Owing to the special location and anatomical characteristics of the right anterior lobe, LRAS can be challenging. The pedicle of the right anterior lobe runs deep in the liver parenchyma, making its exposure difficulty. To overcome this, precise preoperative three-dimensional visualization is required for evaluating the anatomical structure of the liver in detail. Furthermore, intraoperative ultrasonography is required to guide the dissection of the liver parenchyma along the hepatic portal plate up to the right anterior lobe pedicle. Another challenge of LRAS is the thick diameter and numerous tributaries of the MHV and RHV, which are the main reflux veins of the liver. These tributaries should be identified, followed by the trunk of the branches. During hepatic transection, the RHV and MHV tributaries should be ligated in the deepest portions of the liver to avoid substantial hemorrhage. LRAS involves the resection of two liver segments, dissection of substantial liver parenchyma, and processing of numerous branches. Thus, the MHV and RHV can be used as an intrahepatic landmark to guide the liver resection margins. Furthermore, intraoperative Indocyanine Green fluorescence staining can help identify the appropriate resection plane29. Finally, the good intraoperative CVP control can reduce intraoperative bleeding and enhance surgeon confidence30.

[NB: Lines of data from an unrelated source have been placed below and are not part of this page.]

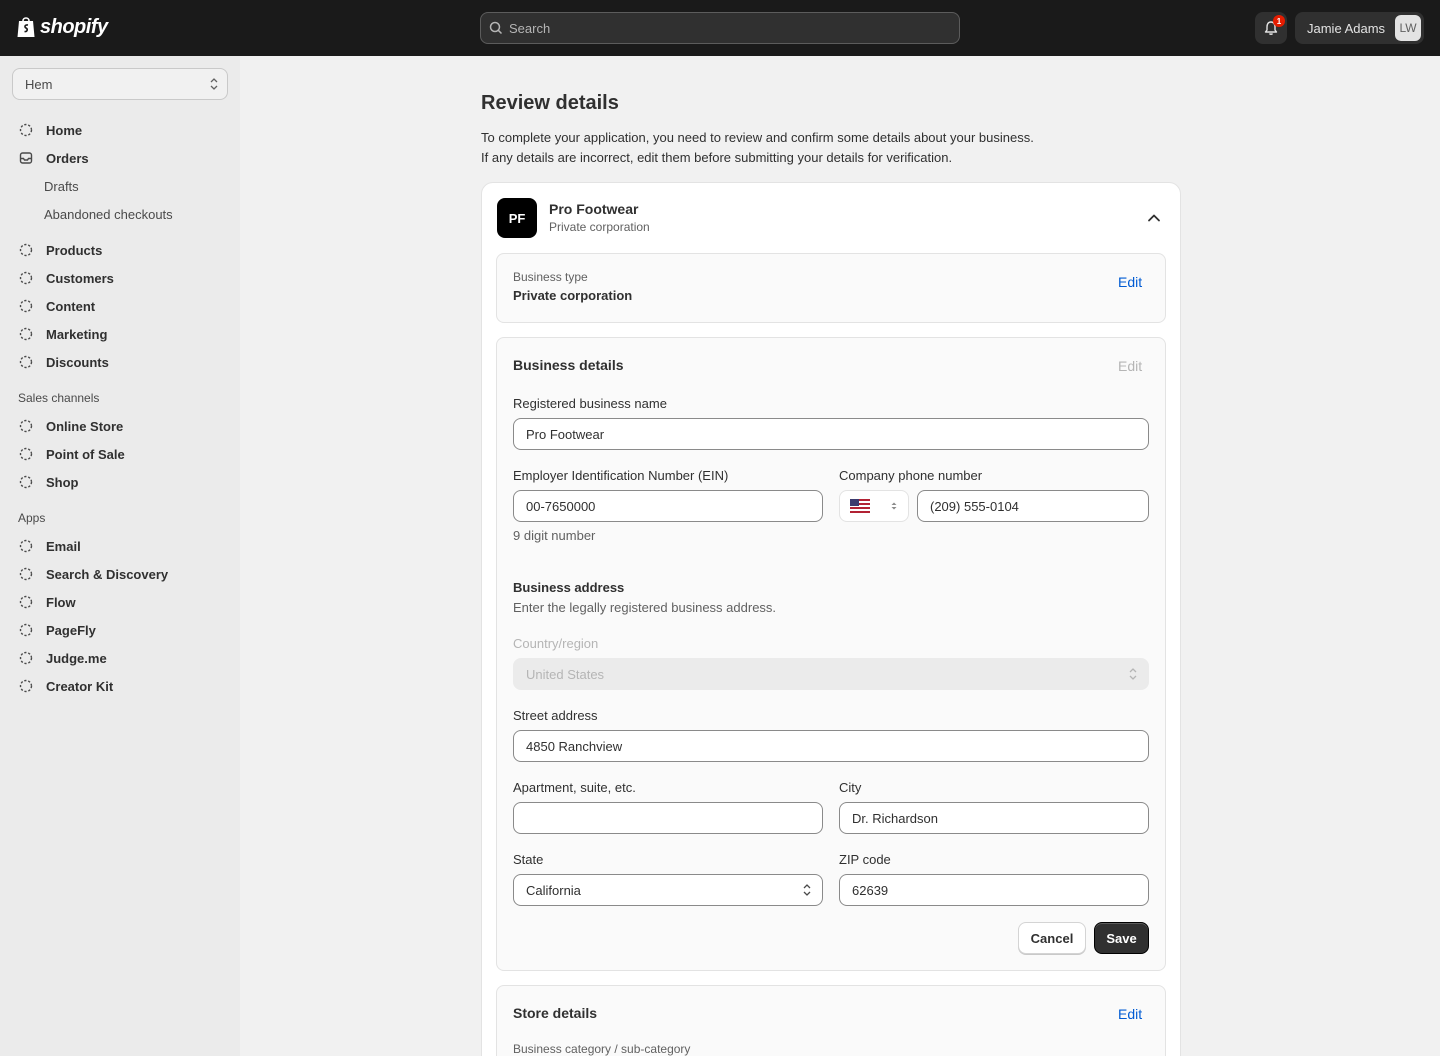 The image size is (1440, 1056). Describe the element at coordinates (1122, 938) in the screenshot. I see `save-button: Save` at that location.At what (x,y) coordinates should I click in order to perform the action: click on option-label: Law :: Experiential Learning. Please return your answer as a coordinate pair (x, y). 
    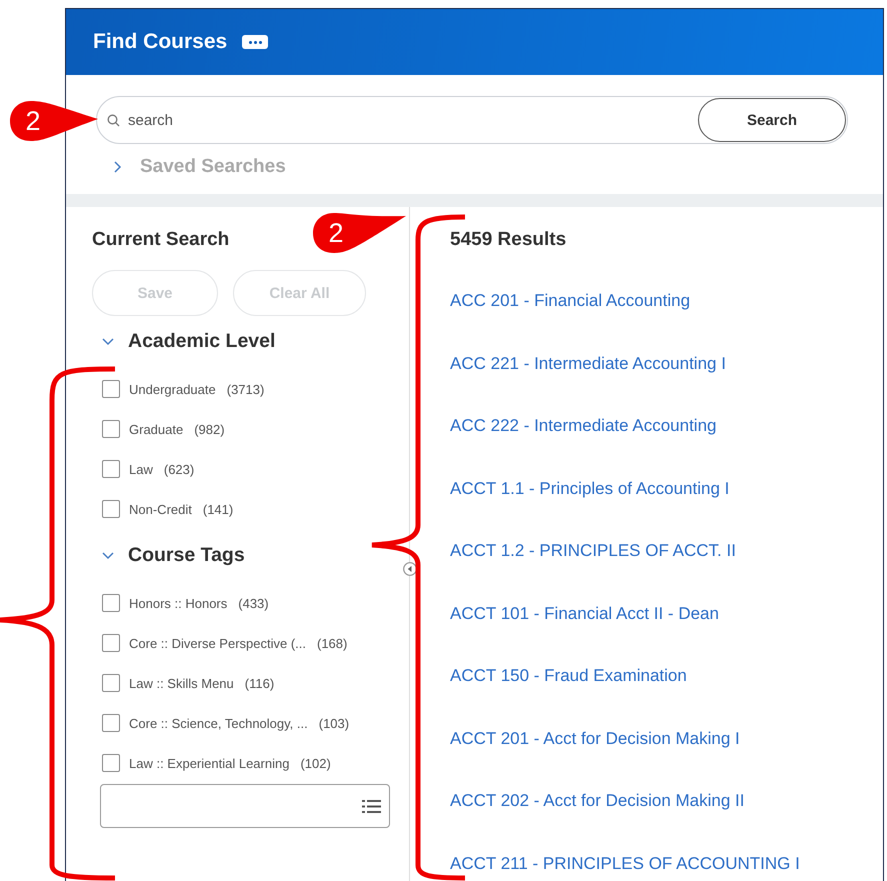
    Looking at the image, I should click on (210, 763).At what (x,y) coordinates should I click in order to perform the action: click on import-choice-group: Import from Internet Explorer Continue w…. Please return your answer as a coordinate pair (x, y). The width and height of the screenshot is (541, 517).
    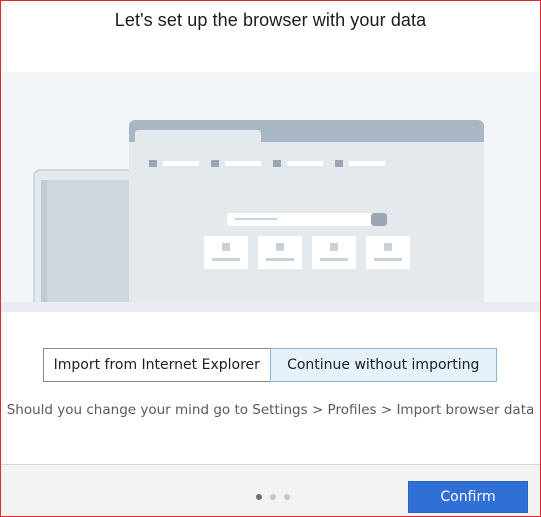
    Looking at the image, I should click on (270, 365).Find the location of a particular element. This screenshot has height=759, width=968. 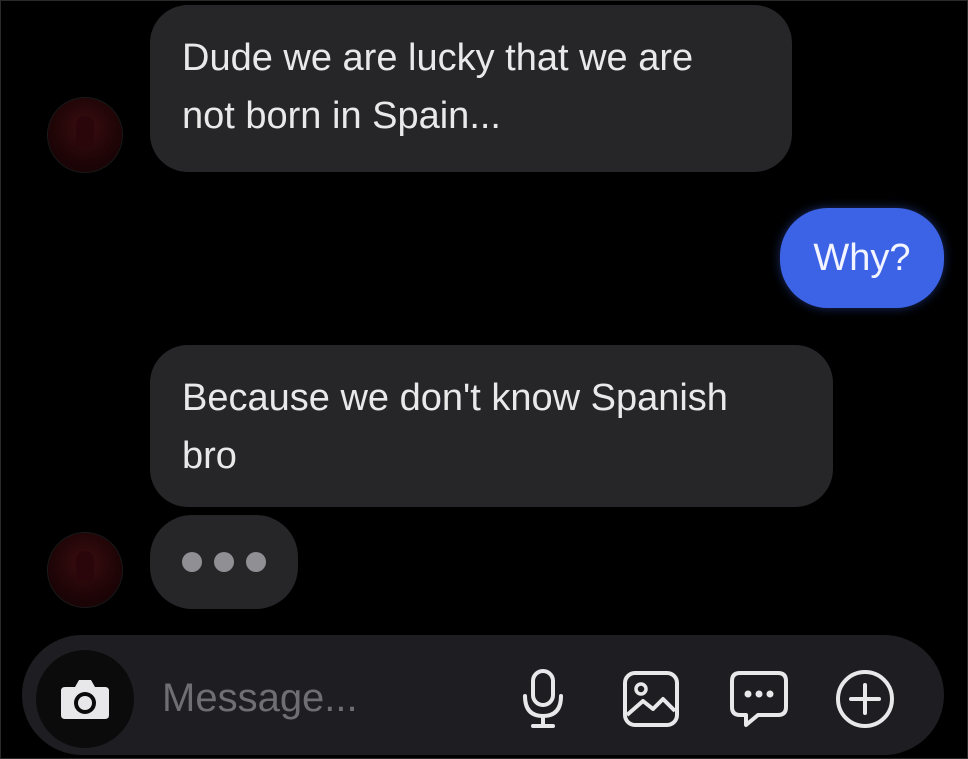

camera-button is located at coordinates (85, 699).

This study has some limitations. First, the time period during which the two surgeries were performed were different. We first performed RAS, and after the advancements in technology, LRAS was performed. Second, this study was a retrospective study with limited evidence. Thus, prospective studies are required to validate our findings. Third, this was a single center study with a relatively small population sample. Future studies should include large samples from multiple centers.

In conclusion, our study results demonstrate that laparoscopy is suitable for right anterior sectionectomy. In the era of minimally invasive surgical, we hope more patients can benefit from it.